■ Supplied passage
########################################

However, the knowledge about the link between PSD and stroke-induced inflammation is limited [4, 21]. Some researchers suggest that inflammatory mediators change the structure and function of hypothalamic orexin-releasing neurons and decrease the activity and production of monoamine neurotransmitters, such as serotonin, dopamine, and norepinephrine, which may contribute to symptoms of PSD [4, 30, 31]. NLR and PLR as novel inflammatory biomarkers are reported in a variety of neurological disorders. In this study, we found that patients with stroke who developed PSD had considerably higher levels of NLR and PLR than those who did not develop PSD.

The NLR is a practical, low-cost, and easily accessible new inflammatory index [21]. Neutrophils are the earliest part of the immune system to enter the CNS after a stroke [21, 32]. Their activation and recruitment at the site of infarction always coincide with the maximum synthesis of proinflammatory mediators (such as TNF-α and IL-6) and associated biomarkers (such as CRP), which result in neuronal damage after stroke [20, 21].

Also, lymphocytes are a type of inflammatory cells with protective and regulatory roles. CD4+ T lymphocytes play a key role in preventing poststroke cell injury [21, 23, 32]. Their anti-inflammatory function is linked to the release of anti-inflammatory chemicals (such as TGF-β and IL-10). Therefore, high NLR shows high neutrophil and low lymphocyte counts and indicates a high level of systemic inflammation [20, 21, 32]. Since NLR is less likely to be influenced by confounding factors, it may have more predictive value than each parameter on its own [30].

Another low-cost, repeatable, and easily measured index is the PLR. Platelets clump together at the site of injury during a stroke [20, 23, 24]. They are the first-line proinflammatory cells that control parameters like macrophage and neutrophil's recruitment and endothelial permeability [4, 30]. Platelets' dense granules also contain a lot of serotonin and glutamate, which is released as a part of the inflammatory process and could participate in the pathophysiology of PSD [4, 20, 23, 24, 30].

Because the elevated level of NLR and PLR in PSD patients compared to NPSD is solid evidence for the role of inflammation in PSD, anti-inflammatory drugs may be considered potential therapies for PSD [4]. A systematic review published recently found that anti-inflammatory medication, particularly celecoxib, can reduce depression symptoms [33]. In another recent study, a total of 161 individuals with acute ischemic stroke (AIS) were administered with natalizumab, an immunoglobulin against the leukocyte adhesion molecule 4 integrin. The results demonstrated that administration of natalizumab up to 9 h after a stroke contributes to functional and cognitive recovery [34].

########################################

■ Records shown
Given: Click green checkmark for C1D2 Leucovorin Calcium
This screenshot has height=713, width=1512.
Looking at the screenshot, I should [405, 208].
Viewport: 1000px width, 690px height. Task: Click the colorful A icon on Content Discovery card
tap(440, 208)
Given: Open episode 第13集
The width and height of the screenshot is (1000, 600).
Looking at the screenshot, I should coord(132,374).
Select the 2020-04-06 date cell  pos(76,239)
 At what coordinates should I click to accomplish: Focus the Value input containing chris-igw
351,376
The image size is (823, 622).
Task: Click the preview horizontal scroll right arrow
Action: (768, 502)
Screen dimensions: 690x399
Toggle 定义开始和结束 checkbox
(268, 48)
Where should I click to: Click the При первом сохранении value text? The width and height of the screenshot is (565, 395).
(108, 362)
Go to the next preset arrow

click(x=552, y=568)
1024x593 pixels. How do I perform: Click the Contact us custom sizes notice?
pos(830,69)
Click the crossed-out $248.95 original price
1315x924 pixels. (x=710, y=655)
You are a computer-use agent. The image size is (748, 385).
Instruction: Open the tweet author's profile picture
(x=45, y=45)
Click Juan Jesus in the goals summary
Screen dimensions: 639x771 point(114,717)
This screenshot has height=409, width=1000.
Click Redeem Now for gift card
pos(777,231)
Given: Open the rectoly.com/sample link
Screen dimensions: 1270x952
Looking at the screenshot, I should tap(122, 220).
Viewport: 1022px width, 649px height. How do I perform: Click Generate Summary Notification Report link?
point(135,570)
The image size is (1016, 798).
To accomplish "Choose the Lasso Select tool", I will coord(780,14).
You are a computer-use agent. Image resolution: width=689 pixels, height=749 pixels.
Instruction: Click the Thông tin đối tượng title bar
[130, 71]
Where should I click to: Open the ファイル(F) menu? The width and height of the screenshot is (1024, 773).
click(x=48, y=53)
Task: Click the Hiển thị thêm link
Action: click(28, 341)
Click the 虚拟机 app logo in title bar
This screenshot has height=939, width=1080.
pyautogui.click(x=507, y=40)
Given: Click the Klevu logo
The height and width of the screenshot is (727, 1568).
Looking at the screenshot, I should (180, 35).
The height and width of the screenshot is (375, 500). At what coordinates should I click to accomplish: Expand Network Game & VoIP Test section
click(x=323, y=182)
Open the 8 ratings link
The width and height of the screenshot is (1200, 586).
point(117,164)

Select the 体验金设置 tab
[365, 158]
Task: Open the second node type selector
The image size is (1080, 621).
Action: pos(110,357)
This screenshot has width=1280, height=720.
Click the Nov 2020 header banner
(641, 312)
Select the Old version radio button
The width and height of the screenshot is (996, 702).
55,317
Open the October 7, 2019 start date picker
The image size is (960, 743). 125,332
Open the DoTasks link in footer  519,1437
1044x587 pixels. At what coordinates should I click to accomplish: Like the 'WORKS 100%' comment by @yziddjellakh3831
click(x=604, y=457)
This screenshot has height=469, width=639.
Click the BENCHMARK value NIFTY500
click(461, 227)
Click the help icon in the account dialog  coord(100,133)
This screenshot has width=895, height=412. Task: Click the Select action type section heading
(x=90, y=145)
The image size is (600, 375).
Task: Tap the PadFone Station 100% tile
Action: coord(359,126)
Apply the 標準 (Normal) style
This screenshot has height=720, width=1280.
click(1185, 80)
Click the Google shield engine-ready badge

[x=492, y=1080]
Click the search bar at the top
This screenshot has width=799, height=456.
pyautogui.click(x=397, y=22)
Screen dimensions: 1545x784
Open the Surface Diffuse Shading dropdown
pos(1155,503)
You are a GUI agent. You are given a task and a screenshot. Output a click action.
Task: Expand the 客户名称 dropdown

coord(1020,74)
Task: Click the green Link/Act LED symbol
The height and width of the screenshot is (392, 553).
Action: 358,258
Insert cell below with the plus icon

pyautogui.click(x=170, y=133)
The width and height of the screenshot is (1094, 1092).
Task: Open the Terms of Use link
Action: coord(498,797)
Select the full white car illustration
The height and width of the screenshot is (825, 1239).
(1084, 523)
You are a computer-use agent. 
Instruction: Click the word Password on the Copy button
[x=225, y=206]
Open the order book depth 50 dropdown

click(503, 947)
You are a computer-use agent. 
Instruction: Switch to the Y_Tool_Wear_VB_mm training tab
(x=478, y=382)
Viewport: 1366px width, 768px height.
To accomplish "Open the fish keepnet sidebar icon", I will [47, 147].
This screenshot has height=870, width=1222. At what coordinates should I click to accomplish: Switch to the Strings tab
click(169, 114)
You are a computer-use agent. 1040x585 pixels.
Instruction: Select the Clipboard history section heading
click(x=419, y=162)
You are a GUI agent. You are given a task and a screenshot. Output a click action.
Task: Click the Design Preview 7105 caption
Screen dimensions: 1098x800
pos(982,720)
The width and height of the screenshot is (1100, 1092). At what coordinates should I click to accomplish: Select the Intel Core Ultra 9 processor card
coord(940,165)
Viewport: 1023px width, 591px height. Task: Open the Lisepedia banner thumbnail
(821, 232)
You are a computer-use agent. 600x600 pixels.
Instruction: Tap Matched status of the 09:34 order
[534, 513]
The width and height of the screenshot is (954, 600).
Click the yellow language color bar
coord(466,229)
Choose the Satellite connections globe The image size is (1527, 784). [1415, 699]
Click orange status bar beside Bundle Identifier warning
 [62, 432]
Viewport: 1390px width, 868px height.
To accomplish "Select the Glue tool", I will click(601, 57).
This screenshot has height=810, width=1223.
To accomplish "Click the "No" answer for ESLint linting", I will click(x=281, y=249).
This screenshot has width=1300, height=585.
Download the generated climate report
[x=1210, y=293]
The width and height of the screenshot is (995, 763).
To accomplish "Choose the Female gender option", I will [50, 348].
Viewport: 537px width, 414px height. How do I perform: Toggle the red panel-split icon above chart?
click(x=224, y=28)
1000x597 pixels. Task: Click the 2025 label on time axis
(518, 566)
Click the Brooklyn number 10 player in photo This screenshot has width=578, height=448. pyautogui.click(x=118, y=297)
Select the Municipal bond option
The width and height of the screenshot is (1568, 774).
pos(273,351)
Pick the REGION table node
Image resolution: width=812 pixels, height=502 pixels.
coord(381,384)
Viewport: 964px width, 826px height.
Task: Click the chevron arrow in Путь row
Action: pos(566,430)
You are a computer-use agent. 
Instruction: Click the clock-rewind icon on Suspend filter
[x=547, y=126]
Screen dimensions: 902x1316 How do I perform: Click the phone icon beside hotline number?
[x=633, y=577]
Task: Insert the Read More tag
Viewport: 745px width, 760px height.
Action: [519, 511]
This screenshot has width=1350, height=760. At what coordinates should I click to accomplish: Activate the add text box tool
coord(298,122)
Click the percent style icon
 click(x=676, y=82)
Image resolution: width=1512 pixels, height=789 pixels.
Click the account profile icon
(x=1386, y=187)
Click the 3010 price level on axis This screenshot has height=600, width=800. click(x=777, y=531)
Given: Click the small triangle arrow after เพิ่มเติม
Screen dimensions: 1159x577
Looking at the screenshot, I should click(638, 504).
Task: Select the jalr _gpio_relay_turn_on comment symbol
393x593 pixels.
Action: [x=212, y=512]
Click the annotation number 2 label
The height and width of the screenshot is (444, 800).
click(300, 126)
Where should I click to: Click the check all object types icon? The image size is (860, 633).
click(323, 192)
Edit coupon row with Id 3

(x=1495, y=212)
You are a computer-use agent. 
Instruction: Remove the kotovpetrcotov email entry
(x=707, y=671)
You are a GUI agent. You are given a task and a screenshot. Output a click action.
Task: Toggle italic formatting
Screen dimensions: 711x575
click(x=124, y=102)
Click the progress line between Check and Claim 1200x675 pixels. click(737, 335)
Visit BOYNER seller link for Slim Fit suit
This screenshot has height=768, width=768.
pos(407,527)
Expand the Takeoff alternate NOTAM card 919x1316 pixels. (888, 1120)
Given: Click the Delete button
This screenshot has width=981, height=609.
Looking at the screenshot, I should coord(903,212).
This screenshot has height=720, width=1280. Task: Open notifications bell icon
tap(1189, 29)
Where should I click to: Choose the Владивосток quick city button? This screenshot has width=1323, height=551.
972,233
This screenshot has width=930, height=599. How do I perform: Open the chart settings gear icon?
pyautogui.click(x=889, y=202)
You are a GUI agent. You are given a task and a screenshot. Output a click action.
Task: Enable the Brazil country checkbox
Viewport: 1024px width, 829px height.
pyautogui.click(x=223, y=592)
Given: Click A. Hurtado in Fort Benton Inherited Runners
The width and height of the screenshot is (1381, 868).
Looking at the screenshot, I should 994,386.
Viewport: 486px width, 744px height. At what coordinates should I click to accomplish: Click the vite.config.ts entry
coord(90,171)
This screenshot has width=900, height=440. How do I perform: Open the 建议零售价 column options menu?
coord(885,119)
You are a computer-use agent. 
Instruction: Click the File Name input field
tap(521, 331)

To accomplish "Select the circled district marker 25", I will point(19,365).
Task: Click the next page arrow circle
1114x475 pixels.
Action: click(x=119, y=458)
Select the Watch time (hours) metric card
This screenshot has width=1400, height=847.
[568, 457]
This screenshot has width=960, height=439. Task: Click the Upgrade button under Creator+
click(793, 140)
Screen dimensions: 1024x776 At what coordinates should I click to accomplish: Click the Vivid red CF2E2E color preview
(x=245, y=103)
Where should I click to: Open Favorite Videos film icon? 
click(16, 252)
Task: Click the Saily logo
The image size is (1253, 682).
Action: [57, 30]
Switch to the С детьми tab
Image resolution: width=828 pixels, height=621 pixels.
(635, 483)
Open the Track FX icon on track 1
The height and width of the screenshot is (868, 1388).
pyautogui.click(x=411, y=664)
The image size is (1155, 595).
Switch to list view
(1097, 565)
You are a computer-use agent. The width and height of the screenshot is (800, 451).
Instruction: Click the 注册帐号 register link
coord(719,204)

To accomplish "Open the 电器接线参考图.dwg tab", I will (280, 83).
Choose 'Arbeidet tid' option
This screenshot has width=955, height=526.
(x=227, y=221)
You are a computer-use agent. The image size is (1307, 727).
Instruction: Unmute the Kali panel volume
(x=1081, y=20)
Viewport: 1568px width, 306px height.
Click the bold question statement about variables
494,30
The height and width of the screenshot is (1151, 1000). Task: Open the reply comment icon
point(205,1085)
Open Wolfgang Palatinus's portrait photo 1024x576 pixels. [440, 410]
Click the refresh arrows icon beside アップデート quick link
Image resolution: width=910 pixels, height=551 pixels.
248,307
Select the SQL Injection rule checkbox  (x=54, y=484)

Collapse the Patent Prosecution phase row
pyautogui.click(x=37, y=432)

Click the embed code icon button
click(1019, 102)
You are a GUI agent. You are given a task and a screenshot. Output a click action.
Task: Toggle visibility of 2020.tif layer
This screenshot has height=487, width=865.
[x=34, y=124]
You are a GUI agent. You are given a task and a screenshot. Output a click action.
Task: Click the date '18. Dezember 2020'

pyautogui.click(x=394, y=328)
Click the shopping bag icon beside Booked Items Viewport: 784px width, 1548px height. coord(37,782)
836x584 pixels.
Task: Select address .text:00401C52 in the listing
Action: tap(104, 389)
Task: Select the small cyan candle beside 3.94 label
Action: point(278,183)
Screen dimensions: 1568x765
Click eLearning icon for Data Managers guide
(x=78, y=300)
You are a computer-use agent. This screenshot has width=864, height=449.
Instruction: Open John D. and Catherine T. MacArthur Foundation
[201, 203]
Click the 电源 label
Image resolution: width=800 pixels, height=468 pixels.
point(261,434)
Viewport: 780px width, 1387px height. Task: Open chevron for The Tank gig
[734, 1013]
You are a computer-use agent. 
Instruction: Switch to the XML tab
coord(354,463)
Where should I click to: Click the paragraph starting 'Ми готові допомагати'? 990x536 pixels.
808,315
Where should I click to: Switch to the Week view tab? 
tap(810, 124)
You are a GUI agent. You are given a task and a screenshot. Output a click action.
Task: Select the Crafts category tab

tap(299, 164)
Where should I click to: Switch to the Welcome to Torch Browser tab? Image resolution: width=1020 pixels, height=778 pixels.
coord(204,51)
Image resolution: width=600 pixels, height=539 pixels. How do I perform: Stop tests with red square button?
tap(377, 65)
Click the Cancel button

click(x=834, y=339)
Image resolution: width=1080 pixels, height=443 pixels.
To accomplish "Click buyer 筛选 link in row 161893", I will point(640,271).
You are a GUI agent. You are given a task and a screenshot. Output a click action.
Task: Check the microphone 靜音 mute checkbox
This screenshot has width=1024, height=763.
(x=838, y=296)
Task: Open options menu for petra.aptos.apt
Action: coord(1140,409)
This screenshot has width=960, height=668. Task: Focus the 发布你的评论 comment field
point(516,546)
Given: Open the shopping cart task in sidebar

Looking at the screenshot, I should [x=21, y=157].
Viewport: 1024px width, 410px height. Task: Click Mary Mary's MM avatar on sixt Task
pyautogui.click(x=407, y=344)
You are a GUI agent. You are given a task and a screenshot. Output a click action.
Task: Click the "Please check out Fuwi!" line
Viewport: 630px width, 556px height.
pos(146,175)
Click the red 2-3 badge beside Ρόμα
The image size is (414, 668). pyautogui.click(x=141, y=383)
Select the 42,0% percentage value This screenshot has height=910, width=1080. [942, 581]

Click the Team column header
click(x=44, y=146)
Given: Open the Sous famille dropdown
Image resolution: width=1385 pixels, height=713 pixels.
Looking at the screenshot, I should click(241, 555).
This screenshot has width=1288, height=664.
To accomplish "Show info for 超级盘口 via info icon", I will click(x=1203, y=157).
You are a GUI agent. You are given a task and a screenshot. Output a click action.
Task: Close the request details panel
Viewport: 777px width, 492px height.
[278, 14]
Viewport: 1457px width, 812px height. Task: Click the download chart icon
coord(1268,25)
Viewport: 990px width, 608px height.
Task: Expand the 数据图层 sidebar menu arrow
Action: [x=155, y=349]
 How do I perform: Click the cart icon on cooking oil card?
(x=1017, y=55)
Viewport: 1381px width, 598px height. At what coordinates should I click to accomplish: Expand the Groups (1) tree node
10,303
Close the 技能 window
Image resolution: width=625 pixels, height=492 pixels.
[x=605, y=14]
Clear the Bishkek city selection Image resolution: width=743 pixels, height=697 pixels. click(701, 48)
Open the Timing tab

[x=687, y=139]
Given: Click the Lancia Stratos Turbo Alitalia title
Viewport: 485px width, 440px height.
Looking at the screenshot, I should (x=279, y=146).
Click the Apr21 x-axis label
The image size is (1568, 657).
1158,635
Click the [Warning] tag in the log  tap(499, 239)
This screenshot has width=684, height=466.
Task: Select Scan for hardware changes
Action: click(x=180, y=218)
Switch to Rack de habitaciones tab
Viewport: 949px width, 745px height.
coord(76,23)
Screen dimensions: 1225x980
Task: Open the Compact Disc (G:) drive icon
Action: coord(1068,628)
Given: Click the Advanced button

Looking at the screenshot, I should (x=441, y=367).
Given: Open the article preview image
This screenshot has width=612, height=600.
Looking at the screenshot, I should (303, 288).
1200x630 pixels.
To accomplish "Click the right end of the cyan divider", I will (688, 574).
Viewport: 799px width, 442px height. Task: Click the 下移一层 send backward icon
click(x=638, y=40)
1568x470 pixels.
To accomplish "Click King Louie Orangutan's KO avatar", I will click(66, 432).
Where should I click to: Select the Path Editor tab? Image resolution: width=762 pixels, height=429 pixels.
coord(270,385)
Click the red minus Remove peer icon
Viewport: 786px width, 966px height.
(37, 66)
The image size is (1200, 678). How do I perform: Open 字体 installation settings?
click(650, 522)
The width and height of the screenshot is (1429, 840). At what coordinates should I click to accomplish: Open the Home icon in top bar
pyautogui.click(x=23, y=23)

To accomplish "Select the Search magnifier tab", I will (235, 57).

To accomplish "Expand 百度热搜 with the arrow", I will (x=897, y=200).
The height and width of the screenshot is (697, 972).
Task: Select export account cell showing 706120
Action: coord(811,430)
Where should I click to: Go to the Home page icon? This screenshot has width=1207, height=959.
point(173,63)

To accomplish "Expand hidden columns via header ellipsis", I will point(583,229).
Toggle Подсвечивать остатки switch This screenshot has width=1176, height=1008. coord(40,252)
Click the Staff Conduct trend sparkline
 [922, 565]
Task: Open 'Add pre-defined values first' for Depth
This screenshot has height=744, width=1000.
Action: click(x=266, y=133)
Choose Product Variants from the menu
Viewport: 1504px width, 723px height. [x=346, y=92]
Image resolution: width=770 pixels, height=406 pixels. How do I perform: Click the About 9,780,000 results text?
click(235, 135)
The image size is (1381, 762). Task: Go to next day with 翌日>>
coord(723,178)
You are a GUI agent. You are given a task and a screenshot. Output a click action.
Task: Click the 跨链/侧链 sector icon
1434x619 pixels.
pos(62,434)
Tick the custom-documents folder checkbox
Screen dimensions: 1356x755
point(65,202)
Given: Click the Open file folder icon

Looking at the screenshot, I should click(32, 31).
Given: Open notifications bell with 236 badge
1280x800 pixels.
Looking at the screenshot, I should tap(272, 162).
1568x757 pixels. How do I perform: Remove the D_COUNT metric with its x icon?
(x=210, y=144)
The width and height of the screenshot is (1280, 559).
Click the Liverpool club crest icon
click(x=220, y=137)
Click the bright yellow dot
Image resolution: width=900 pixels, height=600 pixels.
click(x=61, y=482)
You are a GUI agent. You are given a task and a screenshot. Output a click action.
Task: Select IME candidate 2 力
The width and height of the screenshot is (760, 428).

########################################

■ Problem statement
From the passage on inflammation and post-stroke depression, repeat word for word the portion starting with "The NLR is a" and going on through "stroke [20, 21].".

■ Solution for this task
The NLR is a practical, low-cost, and easily accessible new inflammatory index [21]. Neutrophils are the earliest part of the immune system to enter the CNS after a stroke [21, 32]. Their activation and recruitment at the site of infarction always coincide with the maximum synthesis of proinflammatory mediators (such as TNF-α and IL-6) and associated biomarkers (such as CRP), which result in neuronal damage after stroke [20, 21].